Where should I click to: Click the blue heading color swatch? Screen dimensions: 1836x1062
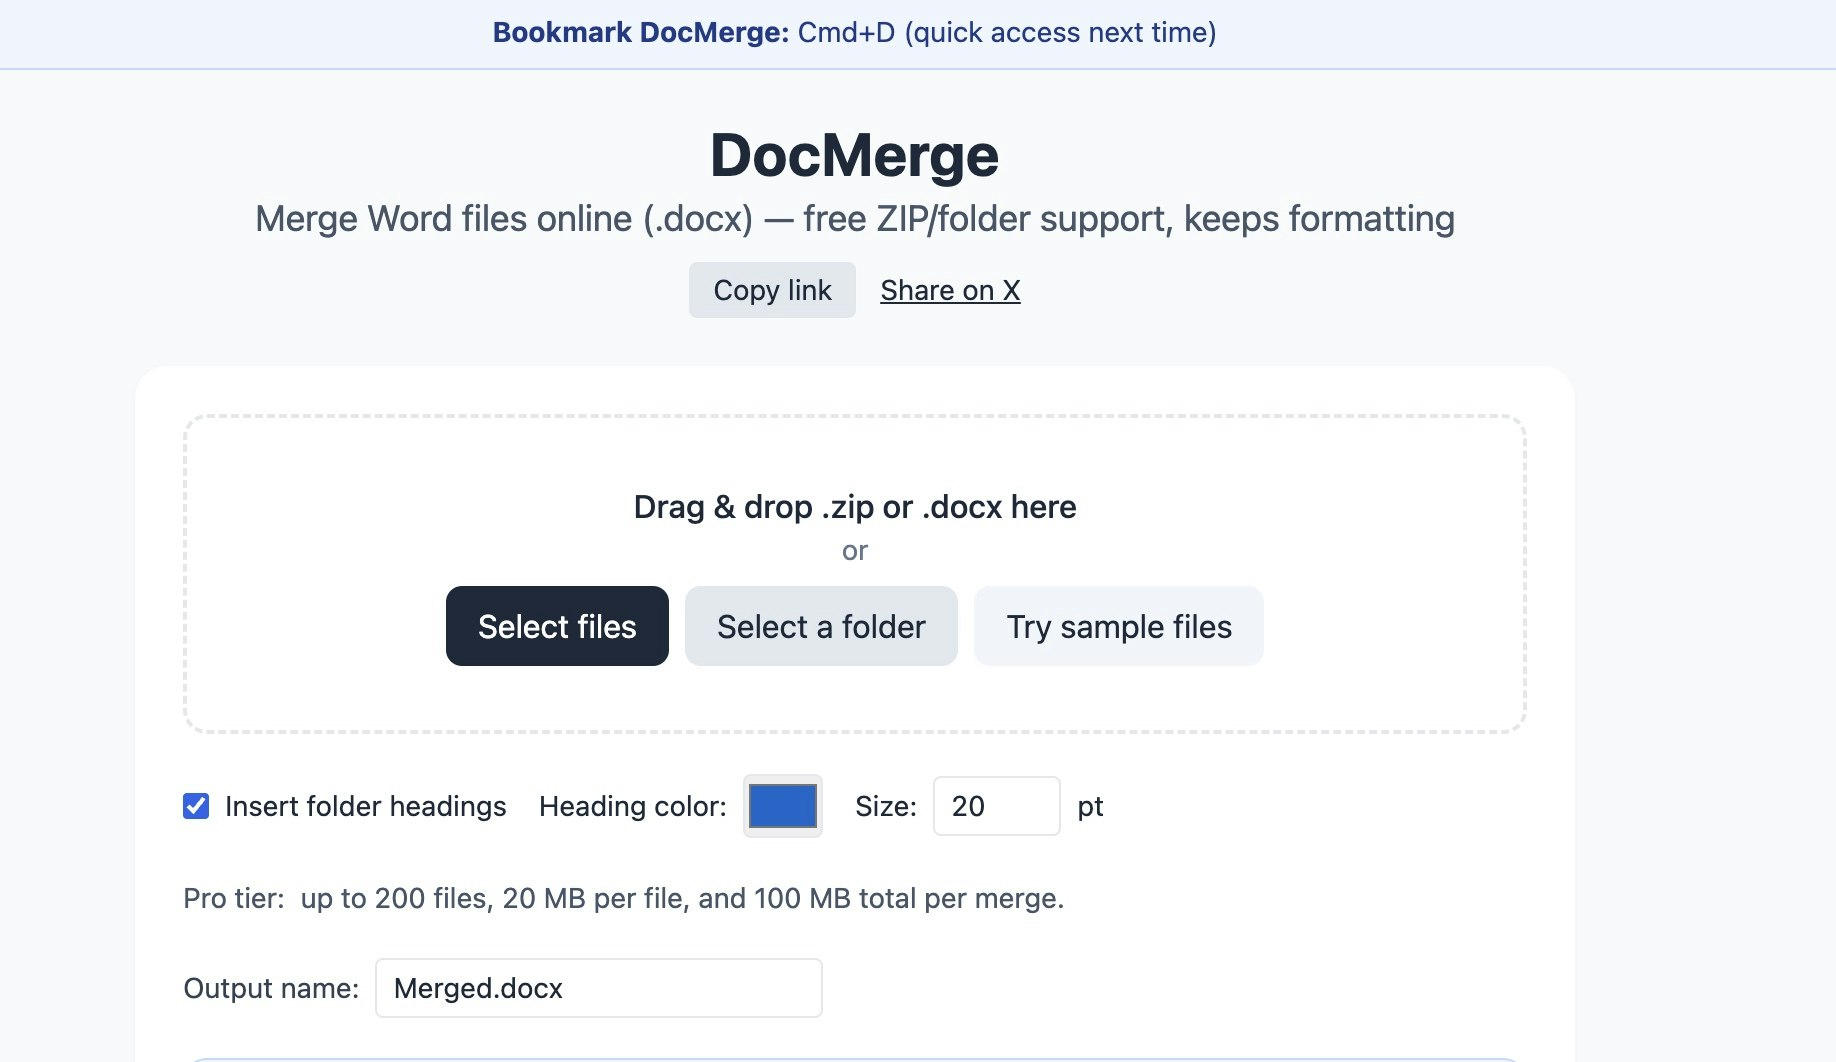782,806
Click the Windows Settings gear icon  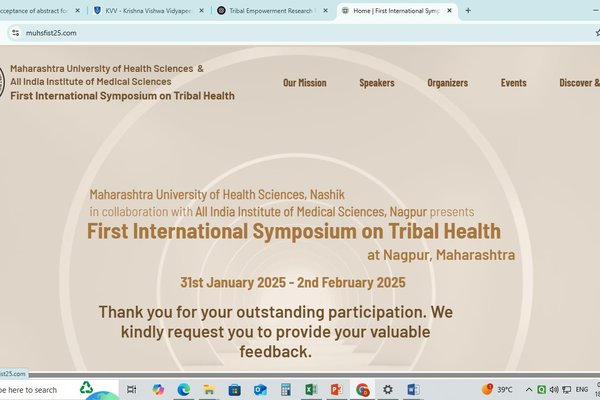click(388, 389)
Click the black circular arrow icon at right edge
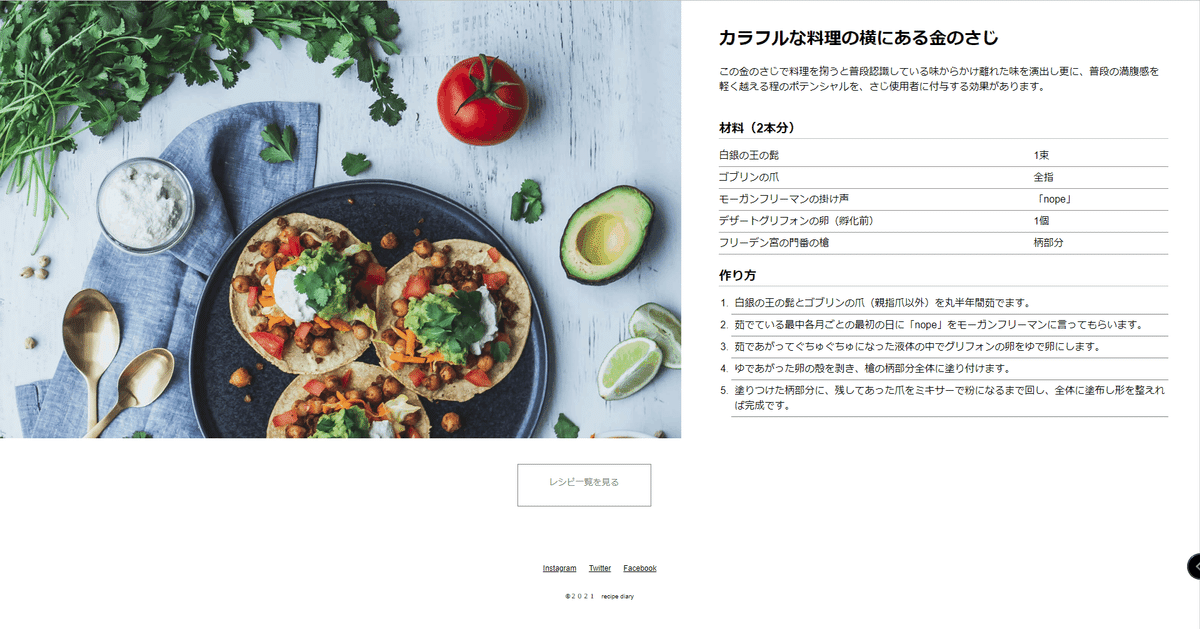 pos(1194,566)
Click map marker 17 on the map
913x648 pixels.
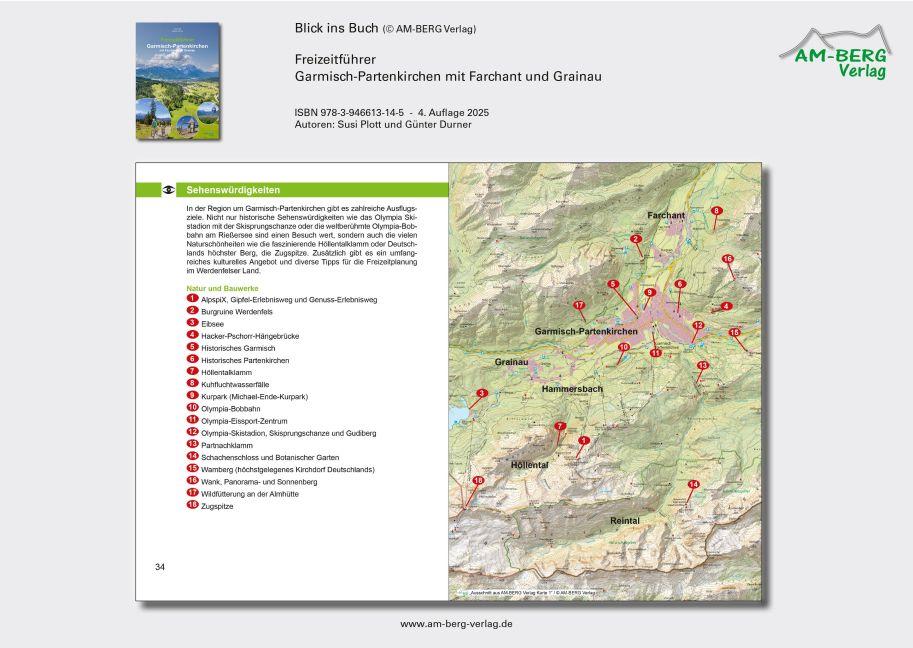pos(579,304)
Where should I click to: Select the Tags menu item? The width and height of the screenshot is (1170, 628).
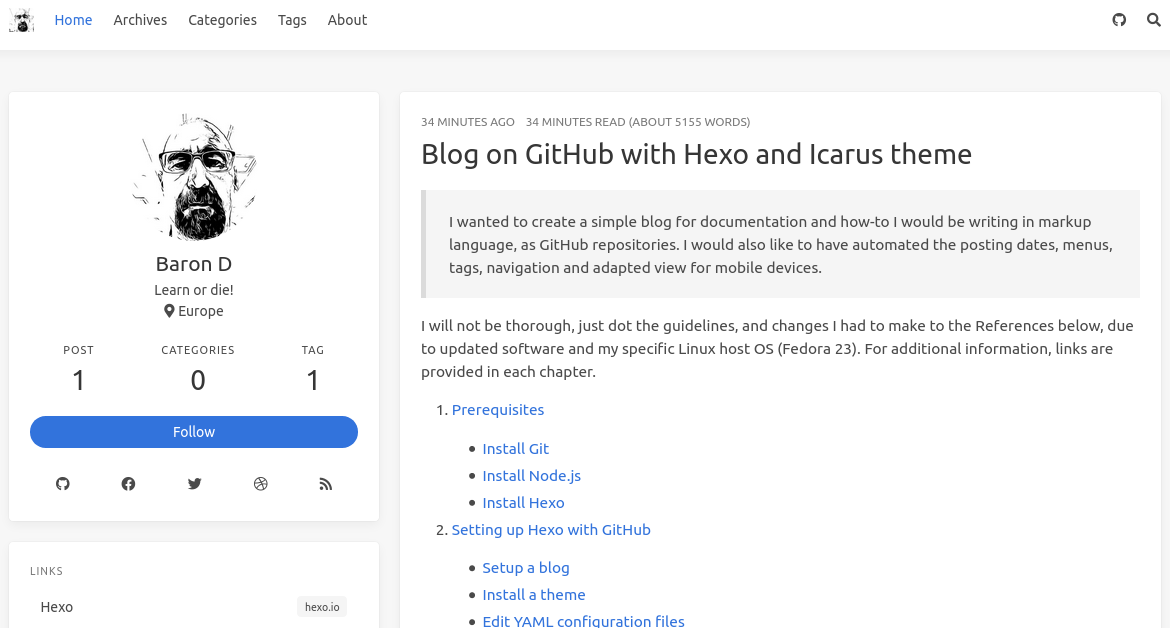click(x=292, y=20)
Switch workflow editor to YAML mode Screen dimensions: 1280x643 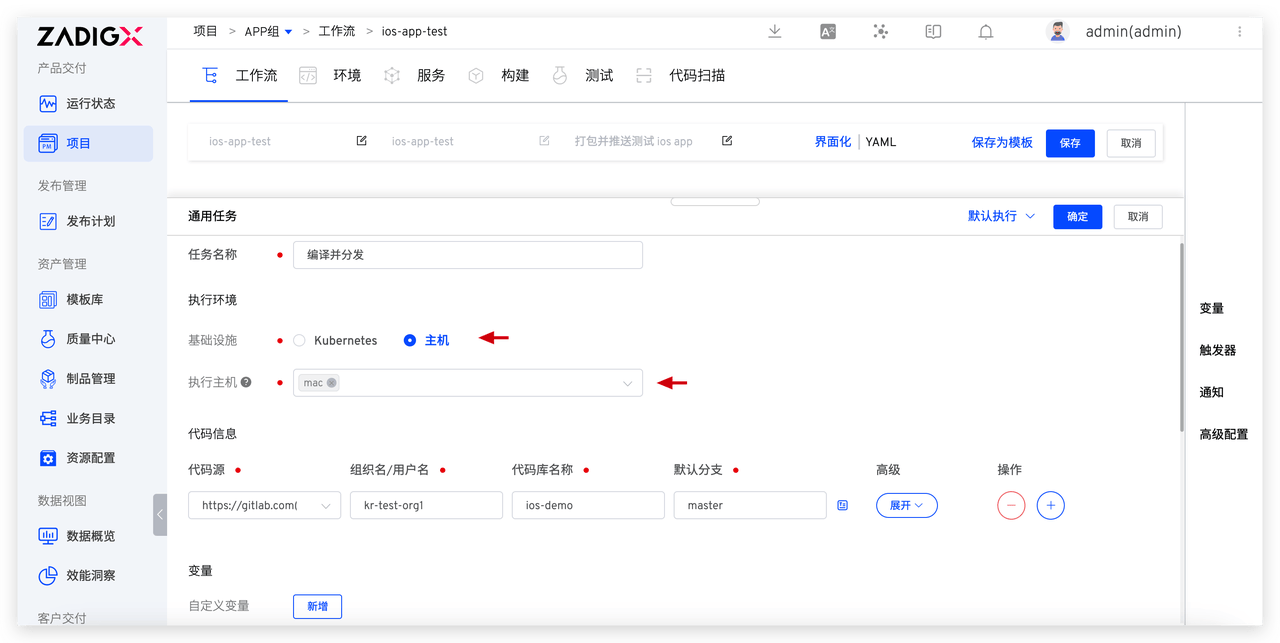880,142
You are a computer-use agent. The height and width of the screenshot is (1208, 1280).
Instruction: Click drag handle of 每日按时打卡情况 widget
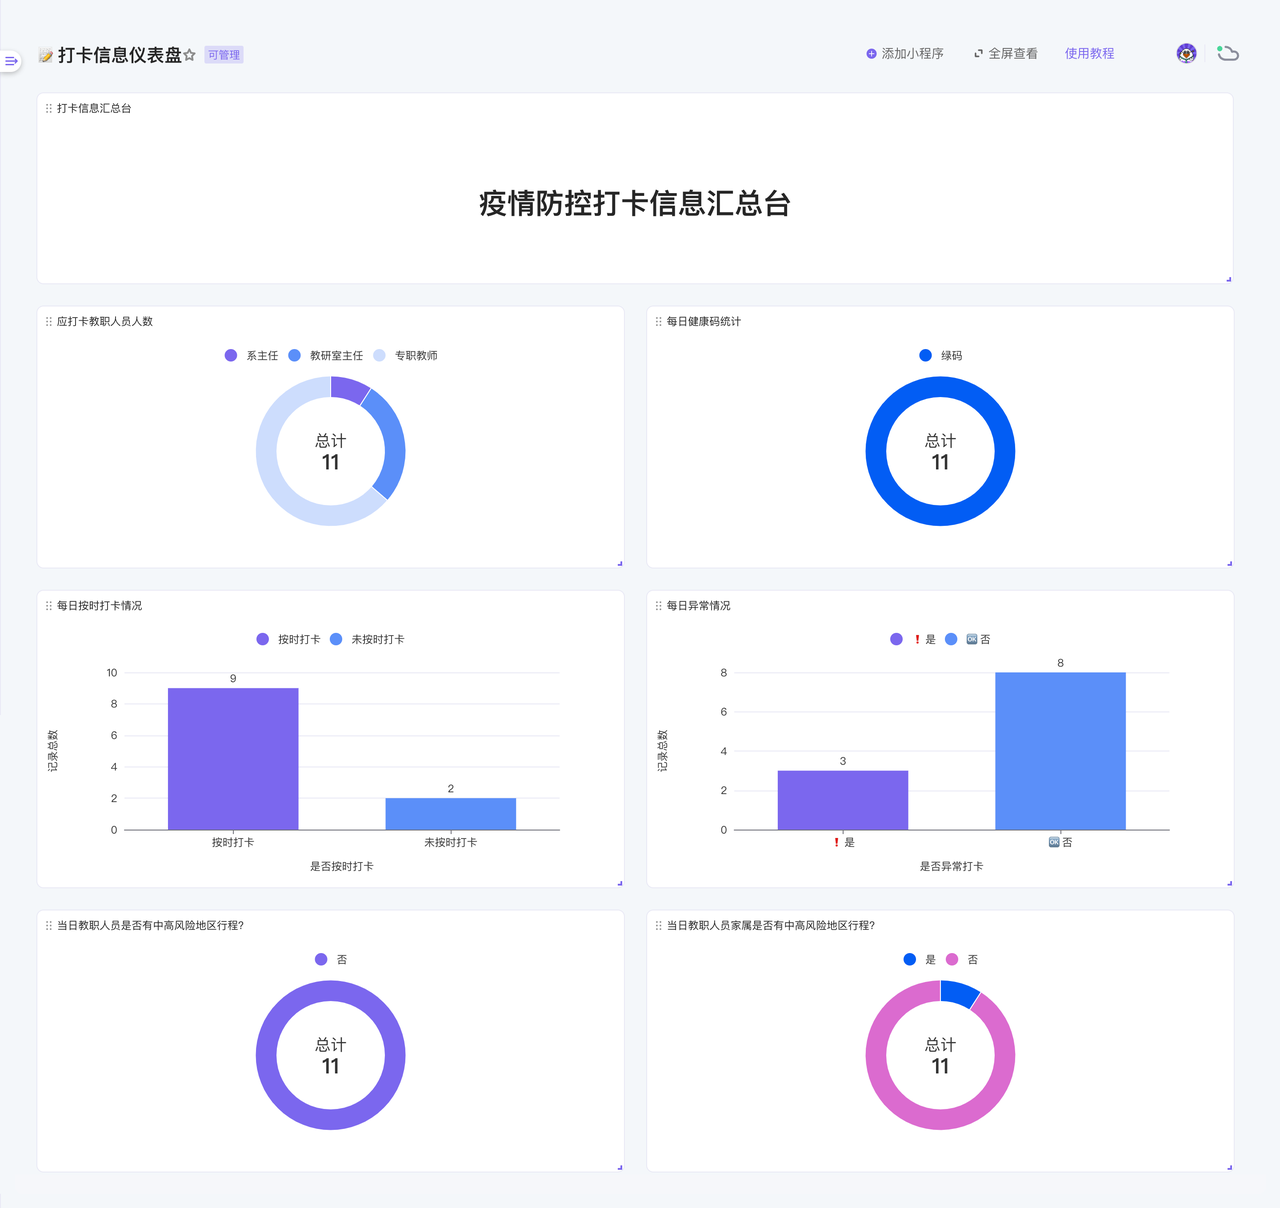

## TASK TO CARRY OUT
Copy out the items above, word for word, from the line containing "You are a computer-use" through the end of the items, including both ends. Leave out the pictures.

## TASK RESPONSE
You are a computer-use agent. The height and width of the screenshot is (1208, 1280).
Instruction: Click drag handle of 每日按时打卡情况 widget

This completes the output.